* _TEXT SHOWN_:

18 thoughts on “Core Data: Transient Properties on NSManagedObject

  1. i’ve been trying to grok the whole transient / transformable situation for a couple days, and your notes have helped clarify. i agree that the apple documentation leaves a great deal to be desired.

    I have a custom class that, like CLLocation in your example, wants to be part of a larger NSManagedObject entity. I’m thinking I’d like to use a transient or transformable attribute, but I’d like to figure out how those work and have a better idea of the implications of the choice before making it. this whole area would benefit from more examples like yours. thanks at least for taking a completely opaque view and making it streaky gray 🙂

    1. Susan, thanks for the kind words, glad it helped as it had stumped me for a while.

      I’ve yet to dig in deeper, but I don’t think the transformable bit is necessary – I suspect in my example that the CLLocation is being converted to NSData and carried around in memory like that which is an unnecessary overhead. I’m hoping that Core Data realises that is not necessary when the transient option is on.

      The reason in my case for choosing transformable was because it gives the property an ‘id’ type. Leave that off and the class generator doesn’t specify a type, which is a bit broken! The more I work with Core Data I realise that the generation of the class files is a bit unnecessary. As you get familiar with what it outputs, you realise you could hand code it and avoid some of the frustration.

  2. Thanks so much for taking the time to write this blog post. Really informative – and much better than Apple’s docs – as you noted.

  3. I am using some Transient property on my NSManagedObject to pre-calculate things that only need to be calculated once when dependent property is updated but when I reset the value on Transient property it never gets to saved.

    For example:

    -(NSString)age {
    // notify core data to access value
    [self willAccessValueForKey:@”age”];
    // get primitive value
    NSString
    age = [self primitiveValueForKey:@”age”];
    // is age already exist?
    if ( age == nil ) {
    // get age
    age = [GlobalHelper convertToAgeStringWithUTCDateOfBirth:(NSString*)self.dateOfBirth];
    // set primitive value
    [self setPrimitiveValue:age forKey:@”age”];
    }
    // notify core data done access value
    [self didAccessValueForKey:@”age”];
    return age;
    }

    -(void)setDateOfBirth:(id)dateOfBirth {
    // change value for key
    [self willChangeValueForKey:@”dateOfBirth”];
    [self willChangeValueForKey:@”age”];
    // set primitive
    [self setPrimitiveValue:dateOfBirth forKey:@”dateOfBirth”];
    [self setPrimitiveValue:nil forKey:@”age”];
    // did change value for key
    [self didChangeValueForKey:@”age”];
    [self didChangeValueForKey:@”dateOfBirth”];
    }
    So as you can see from above code, when I am sync this object and when “dateOfBirth” field is updated it try to set “age” to “nil” and when accessing “age” field and if it is “nil” then calculate the age and never calculate it again.

* _REQUIRED ACTIONS_:
1. In the comment thread on Core Data transient properties, what reason does the reply give for choosing transformable?
2. Carry on the comment thread about Core Data transient properties from its last sentence.

* _GIVEN ENTRIES_:
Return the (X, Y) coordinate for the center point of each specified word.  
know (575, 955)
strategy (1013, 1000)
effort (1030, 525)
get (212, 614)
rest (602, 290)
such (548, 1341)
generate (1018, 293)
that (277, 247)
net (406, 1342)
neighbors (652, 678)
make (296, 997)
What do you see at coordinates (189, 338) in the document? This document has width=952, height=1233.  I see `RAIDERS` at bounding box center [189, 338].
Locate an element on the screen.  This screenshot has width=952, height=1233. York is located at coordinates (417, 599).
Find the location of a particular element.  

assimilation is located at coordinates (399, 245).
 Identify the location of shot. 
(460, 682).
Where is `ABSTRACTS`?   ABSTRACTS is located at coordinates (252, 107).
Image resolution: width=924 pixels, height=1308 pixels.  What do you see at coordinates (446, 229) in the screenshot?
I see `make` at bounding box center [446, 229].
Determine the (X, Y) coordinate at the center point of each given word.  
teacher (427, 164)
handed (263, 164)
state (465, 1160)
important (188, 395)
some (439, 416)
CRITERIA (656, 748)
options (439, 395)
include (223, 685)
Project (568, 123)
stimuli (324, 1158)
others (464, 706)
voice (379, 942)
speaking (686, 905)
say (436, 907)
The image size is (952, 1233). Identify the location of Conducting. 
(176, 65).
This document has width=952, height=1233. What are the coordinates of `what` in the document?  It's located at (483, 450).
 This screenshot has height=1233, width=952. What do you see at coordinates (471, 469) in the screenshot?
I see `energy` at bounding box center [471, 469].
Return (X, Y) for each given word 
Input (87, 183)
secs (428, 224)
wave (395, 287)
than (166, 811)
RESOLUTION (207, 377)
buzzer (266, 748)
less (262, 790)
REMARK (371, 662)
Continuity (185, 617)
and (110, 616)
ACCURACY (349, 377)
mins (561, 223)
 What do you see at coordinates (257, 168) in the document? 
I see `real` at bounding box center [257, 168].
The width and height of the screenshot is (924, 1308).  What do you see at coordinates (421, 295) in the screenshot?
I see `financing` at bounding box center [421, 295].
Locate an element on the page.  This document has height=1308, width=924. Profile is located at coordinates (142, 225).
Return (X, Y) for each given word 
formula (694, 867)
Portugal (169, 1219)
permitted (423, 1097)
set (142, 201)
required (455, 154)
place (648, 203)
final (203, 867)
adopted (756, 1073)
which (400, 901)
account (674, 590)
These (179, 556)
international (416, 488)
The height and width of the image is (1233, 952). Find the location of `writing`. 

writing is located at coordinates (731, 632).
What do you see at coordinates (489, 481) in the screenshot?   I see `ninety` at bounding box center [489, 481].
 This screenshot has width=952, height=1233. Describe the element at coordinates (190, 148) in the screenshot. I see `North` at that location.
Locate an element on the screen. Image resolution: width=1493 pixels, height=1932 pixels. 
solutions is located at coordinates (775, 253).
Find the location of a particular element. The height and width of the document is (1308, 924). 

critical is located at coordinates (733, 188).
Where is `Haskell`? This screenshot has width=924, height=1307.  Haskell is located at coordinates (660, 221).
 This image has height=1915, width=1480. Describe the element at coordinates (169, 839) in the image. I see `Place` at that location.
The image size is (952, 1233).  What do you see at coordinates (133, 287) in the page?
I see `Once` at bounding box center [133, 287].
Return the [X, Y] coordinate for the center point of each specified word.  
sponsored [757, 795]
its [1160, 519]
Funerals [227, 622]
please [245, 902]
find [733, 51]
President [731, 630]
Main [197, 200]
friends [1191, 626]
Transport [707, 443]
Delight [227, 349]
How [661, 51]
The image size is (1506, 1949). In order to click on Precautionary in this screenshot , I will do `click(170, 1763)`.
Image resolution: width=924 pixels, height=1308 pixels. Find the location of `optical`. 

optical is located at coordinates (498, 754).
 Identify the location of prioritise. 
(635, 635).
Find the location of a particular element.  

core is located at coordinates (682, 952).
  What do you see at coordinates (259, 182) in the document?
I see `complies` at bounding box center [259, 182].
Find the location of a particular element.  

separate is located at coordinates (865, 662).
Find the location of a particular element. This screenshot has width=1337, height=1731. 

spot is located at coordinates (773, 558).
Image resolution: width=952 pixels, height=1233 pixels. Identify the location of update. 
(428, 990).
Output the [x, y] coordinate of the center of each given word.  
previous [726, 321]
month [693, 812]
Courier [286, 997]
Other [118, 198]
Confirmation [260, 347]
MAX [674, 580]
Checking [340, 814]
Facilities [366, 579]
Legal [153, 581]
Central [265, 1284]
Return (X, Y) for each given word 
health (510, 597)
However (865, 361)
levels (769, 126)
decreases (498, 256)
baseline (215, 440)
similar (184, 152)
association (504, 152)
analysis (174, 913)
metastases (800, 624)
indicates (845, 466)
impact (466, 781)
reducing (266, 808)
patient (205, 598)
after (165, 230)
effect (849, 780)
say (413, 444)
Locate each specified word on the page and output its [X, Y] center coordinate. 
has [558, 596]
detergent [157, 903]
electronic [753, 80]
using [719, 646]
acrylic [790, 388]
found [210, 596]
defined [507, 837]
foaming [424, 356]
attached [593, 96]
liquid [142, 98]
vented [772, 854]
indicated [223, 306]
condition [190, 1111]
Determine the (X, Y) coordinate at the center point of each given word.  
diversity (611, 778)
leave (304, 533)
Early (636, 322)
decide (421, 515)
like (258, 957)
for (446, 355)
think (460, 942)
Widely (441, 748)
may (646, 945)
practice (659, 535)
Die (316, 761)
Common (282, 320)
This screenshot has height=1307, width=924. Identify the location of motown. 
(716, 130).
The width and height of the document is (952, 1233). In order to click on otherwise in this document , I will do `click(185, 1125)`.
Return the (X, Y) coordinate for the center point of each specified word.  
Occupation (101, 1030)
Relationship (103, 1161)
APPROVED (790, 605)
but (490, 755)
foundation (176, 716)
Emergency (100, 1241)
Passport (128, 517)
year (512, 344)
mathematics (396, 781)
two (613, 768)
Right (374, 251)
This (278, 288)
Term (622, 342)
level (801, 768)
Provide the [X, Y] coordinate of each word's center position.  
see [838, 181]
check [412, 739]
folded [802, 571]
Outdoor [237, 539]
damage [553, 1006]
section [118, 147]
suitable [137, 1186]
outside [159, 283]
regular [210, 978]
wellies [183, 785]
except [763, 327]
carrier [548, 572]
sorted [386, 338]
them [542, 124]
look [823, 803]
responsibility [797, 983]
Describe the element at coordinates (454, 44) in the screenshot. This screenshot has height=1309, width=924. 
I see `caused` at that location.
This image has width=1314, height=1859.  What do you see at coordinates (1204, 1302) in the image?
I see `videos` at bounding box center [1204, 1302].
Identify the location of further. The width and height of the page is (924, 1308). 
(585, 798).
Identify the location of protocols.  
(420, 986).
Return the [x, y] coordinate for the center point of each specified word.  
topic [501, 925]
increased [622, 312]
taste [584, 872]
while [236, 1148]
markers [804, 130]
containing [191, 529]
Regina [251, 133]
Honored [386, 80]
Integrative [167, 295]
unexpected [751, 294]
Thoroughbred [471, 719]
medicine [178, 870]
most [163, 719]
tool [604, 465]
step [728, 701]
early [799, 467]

* _SOLVED TASKS_:
1. Choosing transformable gives the property an 'id' type.

2.
    However the problem is when I am setting “age” field to “nil” in “setDateOfBirth” setting it never saved and when I am accessing age again “age” property still has the previous value but “dateOfBirth” is updated.

    Any help remotely related to this topic would be very much appreciated, I am having big trouble about this…

  4. I would like my NSManagedObject subclass to conform the the MKAnnotation protocol. So to conform to the protocol I need to implement the coordinate property (as documented here https://developer.apple.com/library/ios/documentation/MapKit/Reference/MKAnnotation_Protocol/). Since coordinate this is a C struct (CLLocation2DCoordinate), I probably have to use a transient attribute and store the coordinate as NSValue. Am I right? If not, what approach do I have to use. Thx a lot!

  5. I gave the core location example a shot but unfortunately I couldn’t get core data to recognise there was a change to the coreLocation property when setting the latitude and longitude. That is, in the objects changed in context notification, coreLocation didn’t appear in the changedValues for the changedValuesForCurrentEvent in the object. I had to remove the setLatitude and setLongitude methods and only use setCoreLocation, then it worked correctly.

  6. Hi Dave!
    Soulfully from the heart to the soul for the article.
    And what can you say about NSSet and KVO in NSManagedObject ???